Here is a copy of the newspaper . This coupled with the looming US government shut down at embassy is not good news for anyone in the adoption process in Ethiopia and especially not the children it affects.
"Ethiopia is cutting back by as much as 90 percent the number of inter-country adoptions it will allow, as part of an effort to clean up a system rife with fraud and corruption. Adoption agencies and children's advocates are concerned the cutbacks will leave many Ethiopian orphans without the last-resort option of an adoptive home abroad.
Ethiopia's Ministry of Women's, Children's and Youth Affairs has issued a directive saying it will process a maximum of five inter-country adoptions a day, effective March 10. Currently, the ministry is processing up to 50 cases a day, about half of them to the United States.
A copy of the directive provided to VOA says the reduction of up to 90 percent in cases will allow closer scrutiny of documents used to verify a child's orphan status.

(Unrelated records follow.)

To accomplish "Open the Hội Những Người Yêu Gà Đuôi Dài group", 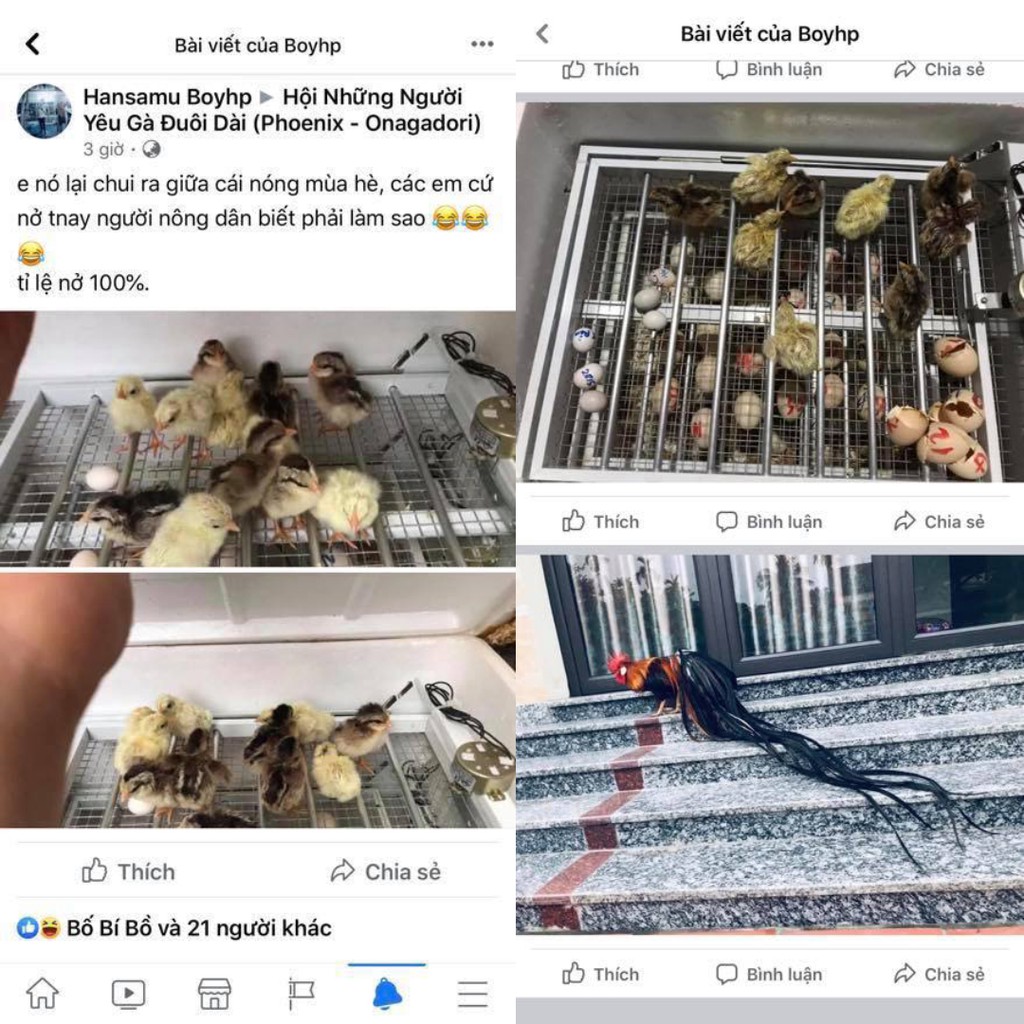I will click(x=281, y=110).
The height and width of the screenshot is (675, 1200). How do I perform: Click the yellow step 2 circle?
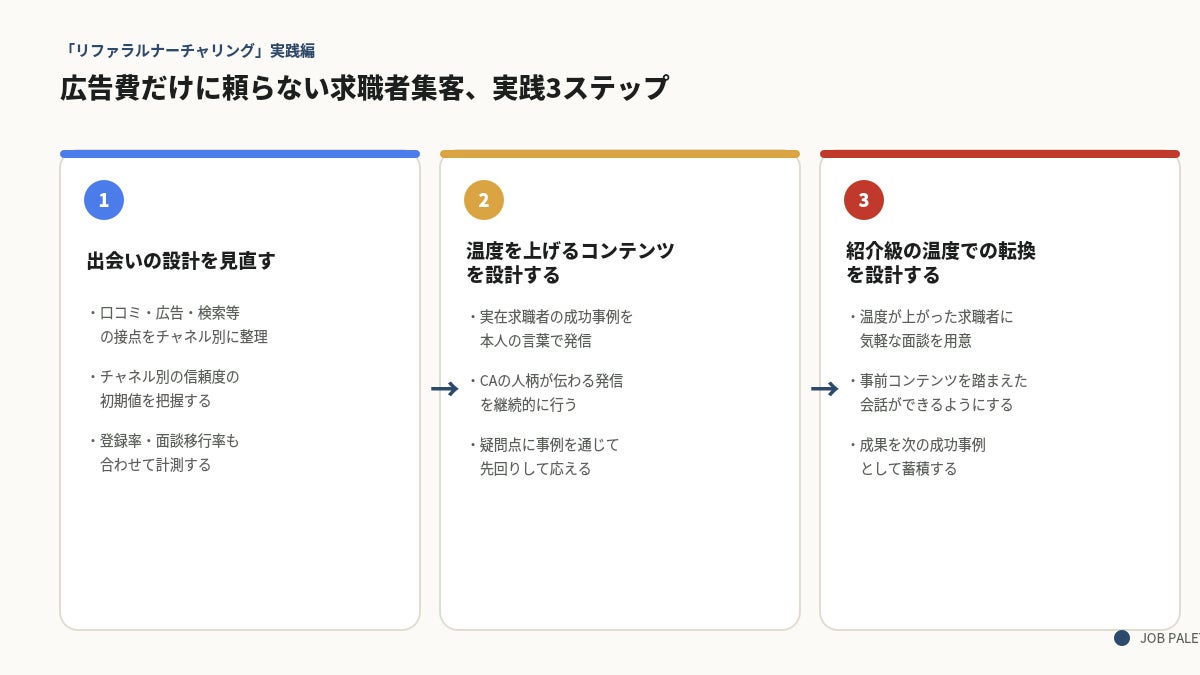point(484,200)
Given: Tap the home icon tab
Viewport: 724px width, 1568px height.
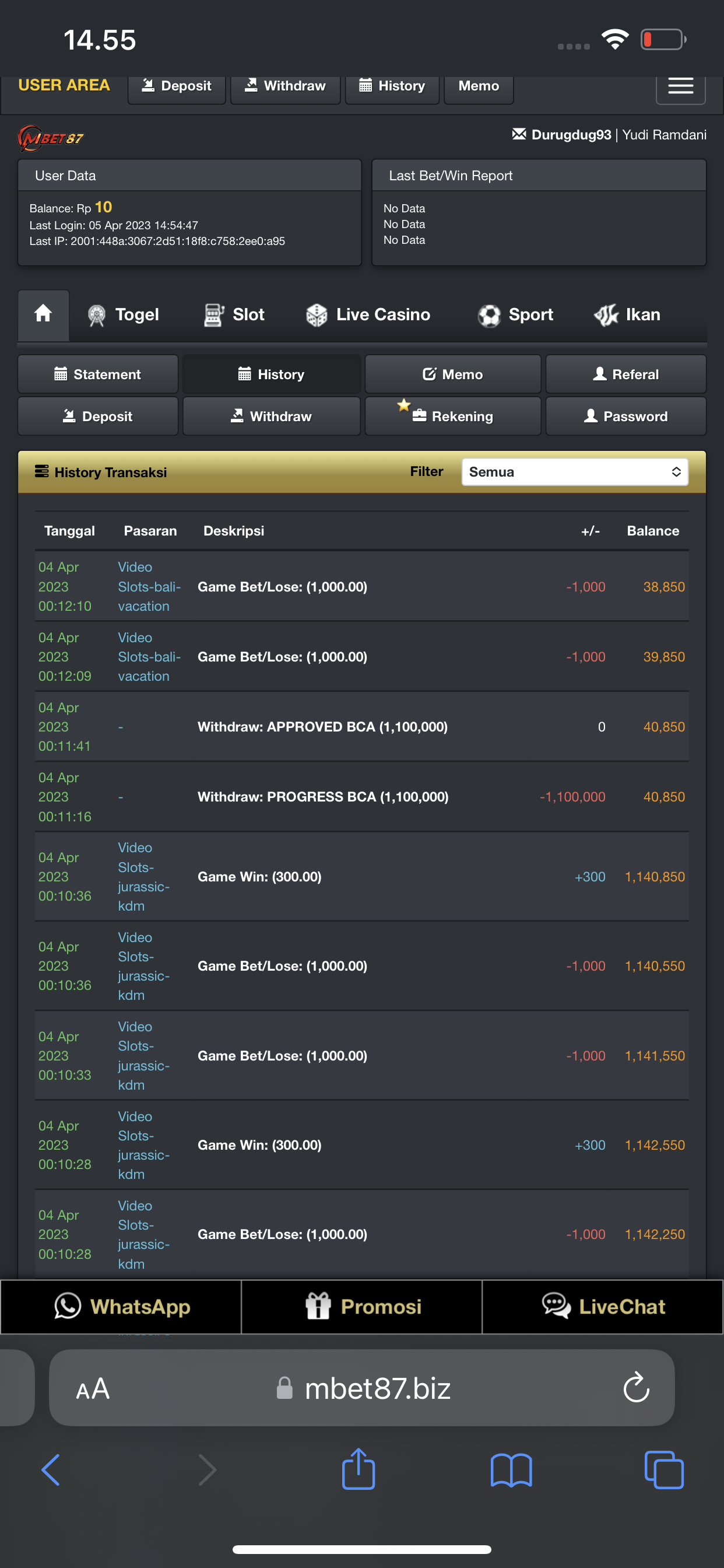Looking at the screenshot, I should [x=43, y=314].
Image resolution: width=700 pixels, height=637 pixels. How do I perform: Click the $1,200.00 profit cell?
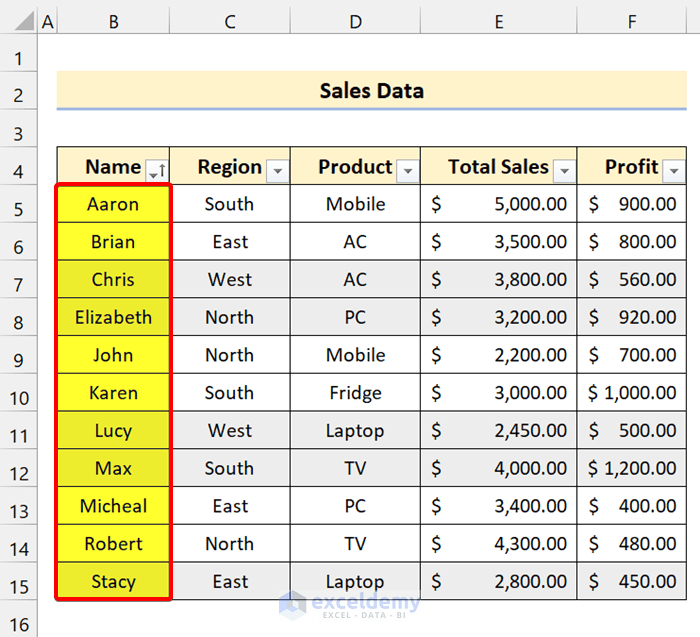click(x=632, y=468)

Ministry spokesman Abiy Ephrem says the action was taken in response to indications of widespread fraud in the adoption process.
"What we have seen so far has been some illegal practices. There is an abuse. There are some cases that are illegal. So these directives will pave the way to come up with [safeguards]," said Abiy Ephrem.
Investigations have turned up evidence of unscrupulous operators in some cases tricking Ethiopian parents to give up their children, then falsifying documents in order claim a part of the large fees involved in inter country adoptions.
American couples often pay more than $20,000 to adopt an Ethiopian child. Such amounts are an enormous temptation in a country where the average family earns a few hundred dollars a month.
U.S. State Department statistics show more than 2,500 Ethiopian orphans went to the United States last year. That is more than a ten fold increase over the past few years, making Ethiopia the second most popular destination for Americans seeking to adopt overseas, after China.
Child protection professionals generally welcomed efforts to clean up the system.
Some, however, questioned the motive behind the cutback. One adoption agency representative who asked not to be identified called the policy "ridiculous", and said it appears to be in retaliation for recent criticism of the government's lax oversight of the process.
Abigail Rupp, head of the consular section at the U.S. Embassy in Addis Ababa says the cutback is likely to result in a drop in adoptions to the United States from last year's 2,500 to fewer than 500. She says the biggest concern is for the estimated 1,000 children currently in the adoptions pipeline, who may be forced to wait more than a year for their cases to be considered.
"We share the government's concerns about the vulnerabilities in the process. But certainly we have concerns about children who would be waiting longer for their adoptions to be final. That would mean they would be in an orphanage or transition home for a longer period of time," she said.
Rupp said adoption agencies in Ethiopia should take the directive as a cue to be accountable for each case they bring forward, including knowing exactly how children in orphanages came to be there. She said government officials have indicated they may close as many as 45 orphanages as part of the effort to clean up what critics have labeled a "baby business".
Ted Chaiban, head of the Addis Ababa office of the U.N. children's agency UNICEF, called the new rules "an important step" in rooting out irregularities in the system and finding family-based local solutions for what the government estimates are 5 million Ethiopian orphans.
"What is important is that any child deemed to require care be looked at in terms of a range of options starting from family reunification all the way through inter country adoption. In that respect the work being done by the ministry needs to be strengthened and supported," he said.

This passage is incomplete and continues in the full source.